Shrinking Tumors with Vitamin C?

Shrinking Tumors with Vitamin C?

( – We know vitamin C can be a good choice for warding off colds and promoting a healthy immune system, but now there’s evidence that it might do much more than that. A new study in mice, published in the journal Nature Communications, indicates that high doses of vitamin C may play a role in shrinking cancerous tumors. Let’s take a closer look at this new medical breakthrough.

Linus Pauling Was Onto Something

In the 1970s, scientist Linus Pauling made claims that vitamin C — given intravenously and at high doses — could treat cancer. People said Pauling was a quack, but it turns out he may have been right. In 2017, a small clinical trial combined high doses of vitamin C with chemotherapy and radiotherapy for patients who had brain cancer. The vitamin was tolerated well, even in the high dosages, and there was evidence that it may have prolonged the patients’ lives. Larger clinical trials are ongoing.

A New Study Brings Additional Insight

The Nature Communications study looked at both high doses of vitamin C and the addition of a diet that mimicked fasting. This combination was found to have added benefits for the treatment of colorectal cancer. No radiation or chemotherapy was used — only vitamin C and an altered diet. Since previous studies had shown that fasting benefitted many cancer patients by making treatment more effective, researchers combined the two approaches in an effort to see stronger and more significant results. Vitamin C is typically seen as an antioxidant, but it becomes a “pro-oxidant” when high doses are injected into the bloodstream.

A Potential Treatment for Some Lung, Pancreas, and Colorectal Cancers

By creating free radicals that can damage large molecules in cancer cells, high vitamin C doses can cause those cancer cells to die. The study conducted on mice suggested that a class of cancers that affects lungs, pancreas, colon and rectum and which carries a certain gene mutation, known as KRAS-mutation, may be particularly vulnerable to this type of cell destruction.

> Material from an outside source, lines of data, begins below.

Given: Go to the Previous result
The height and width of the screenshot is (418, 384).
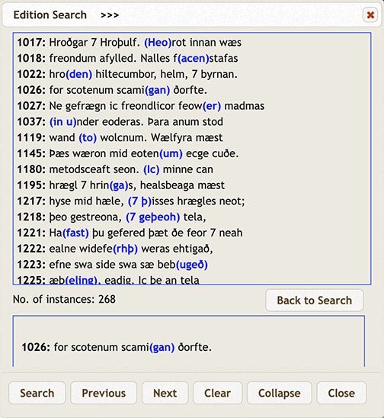Looking at the screenshot, I should (104, 393).
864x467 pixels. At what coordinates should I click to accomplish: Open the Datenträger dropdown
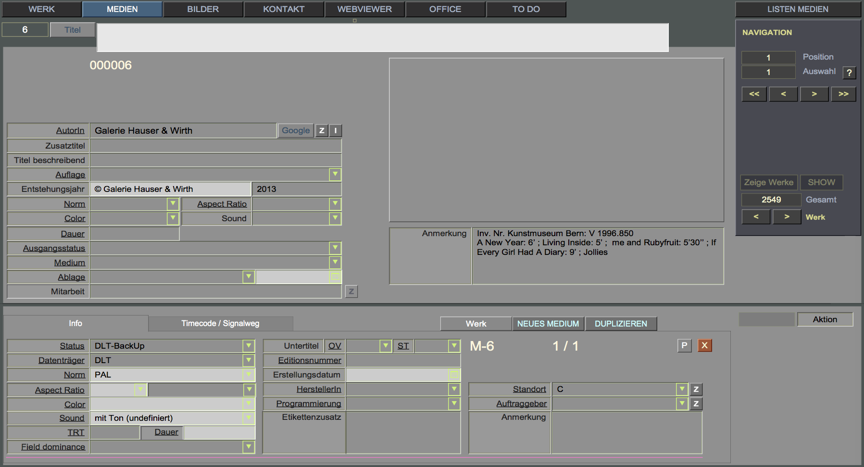[x=249, y=360]
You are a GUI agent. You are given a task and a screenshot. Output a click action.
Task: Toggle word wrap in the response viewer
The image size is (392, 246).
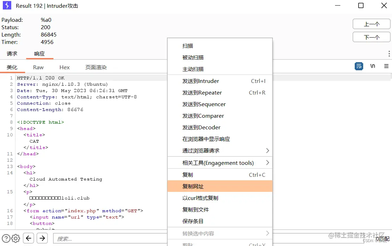click(x=359, y=66)
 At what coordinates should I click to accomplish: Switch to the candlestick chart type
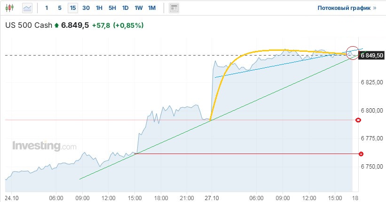pyautogui.click(x=10, y=8)
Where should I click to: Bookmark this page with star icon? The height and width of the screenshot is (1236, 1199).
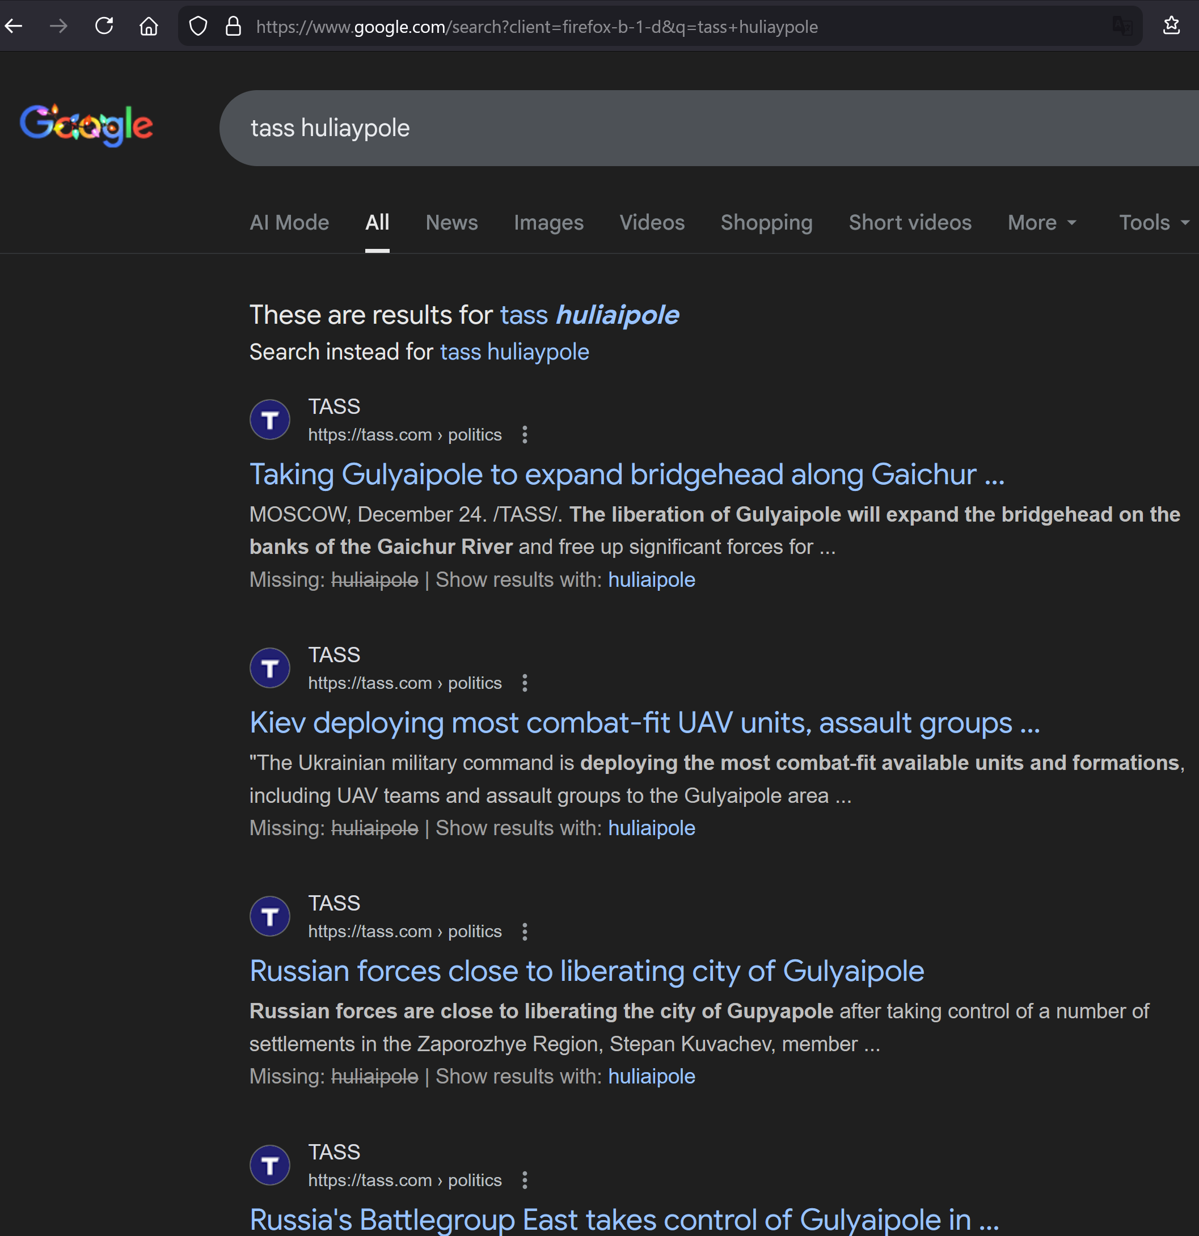coord(1171,25)
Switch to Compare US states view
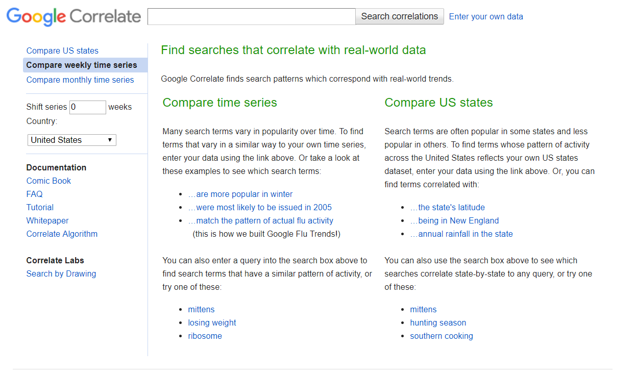Viewport: 636px width, 374px height. coord(62,51)
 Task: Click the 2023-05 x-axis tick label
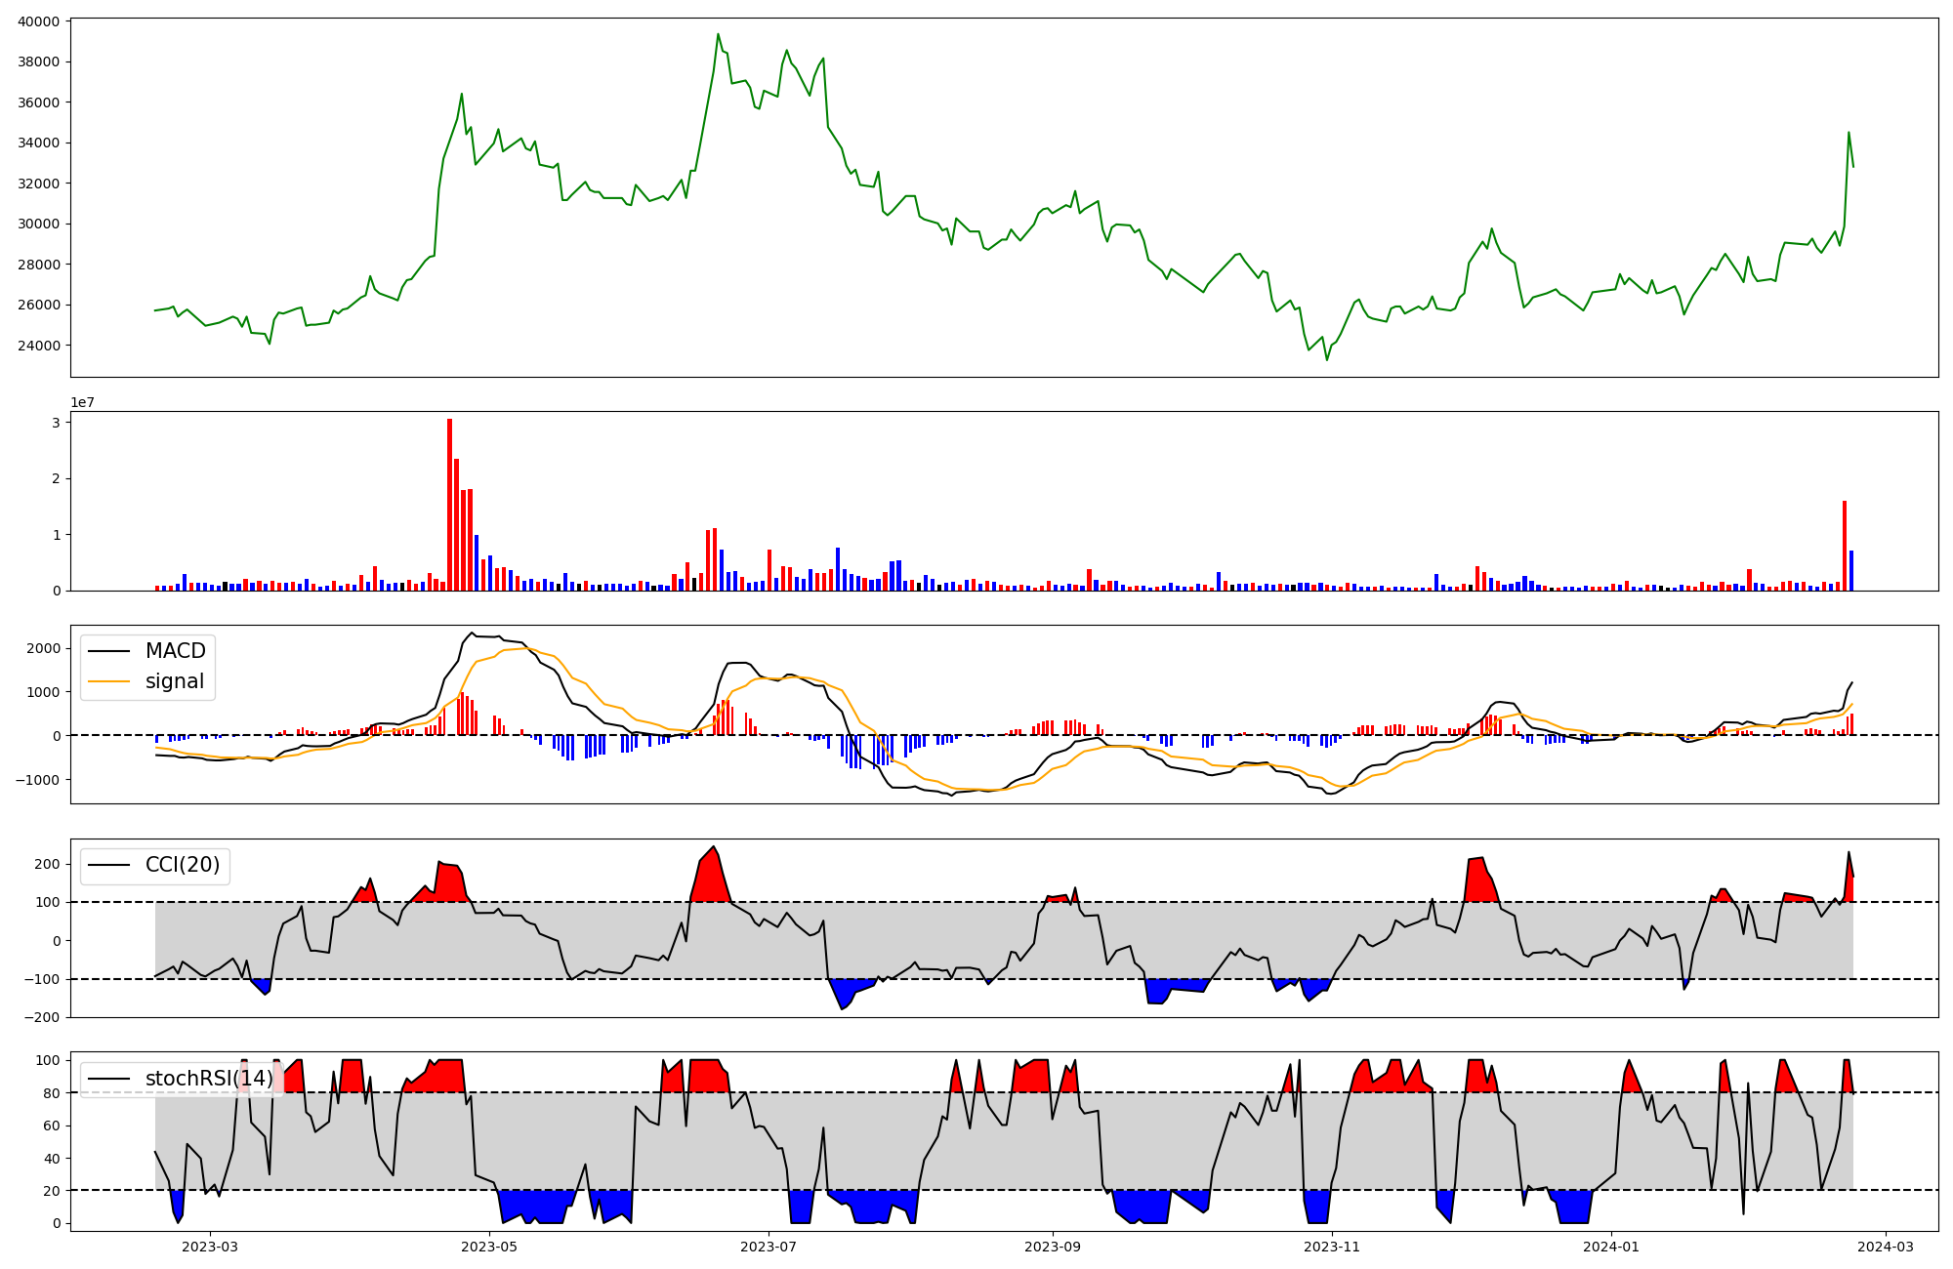pos(489,1247)
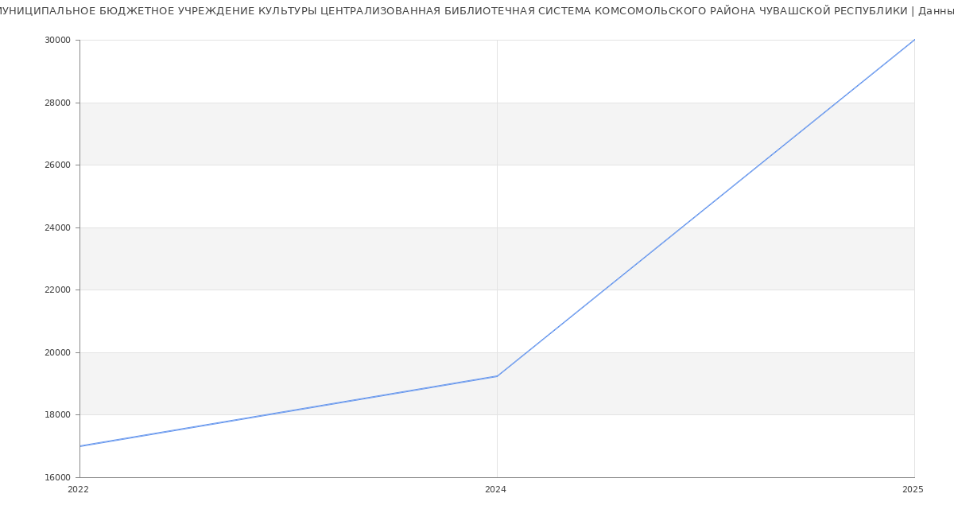
Task: Click the 28000 y-axis label
Action: pyautogui.click(x=58, y=103)
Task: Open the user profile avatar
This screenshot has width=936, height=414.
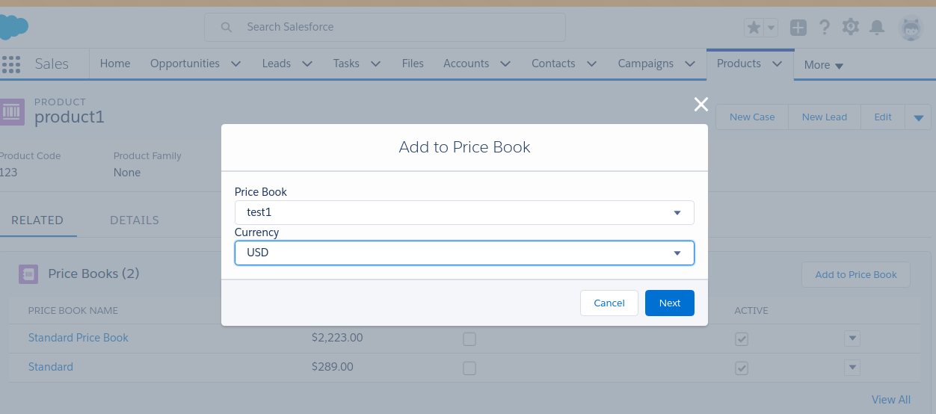Action: coord(911,28)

This is important news for researchers and patients because these KRAS-mutant cancers are generally resistant to many types of treatments available today. Survival rates for patients with these kinds of cancers are also low, but high doses of vitamin C and a fasting-style diet may have the potential to improve outcomes.

The biggest takeaway from the mice study was that vitamin C and the fasting diet combination had the effect of killing almost all of the cancer cells. That effect was far more dramatic than only fasting or vitamin C, both of which had much smaller — but still noticeable — effects. The treatment was well-tolerated and appeared to be safe for other cells in the body. While further investigation is needed, this could be a promising step forward in the development of cancer research.